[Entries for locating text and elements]

····················

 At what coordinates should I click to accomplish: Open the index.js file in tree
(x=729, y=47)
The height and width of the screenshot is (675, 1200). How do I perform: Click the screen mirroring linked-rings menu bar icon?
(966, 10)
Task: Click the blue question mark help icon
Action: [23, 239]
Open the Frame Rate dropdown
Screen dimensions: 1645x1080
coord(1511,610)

····················

— Your instructions —
Please pick out every line of the items above that contains the string "icon", and copy each one in full. Matching is case-sensitive.

— Full response —
The height and width of the screenshot is (675, 1200). How do I perform: Click the screen mirroring linked-rings menu bar icon?
Task: Click the blue question mark help icon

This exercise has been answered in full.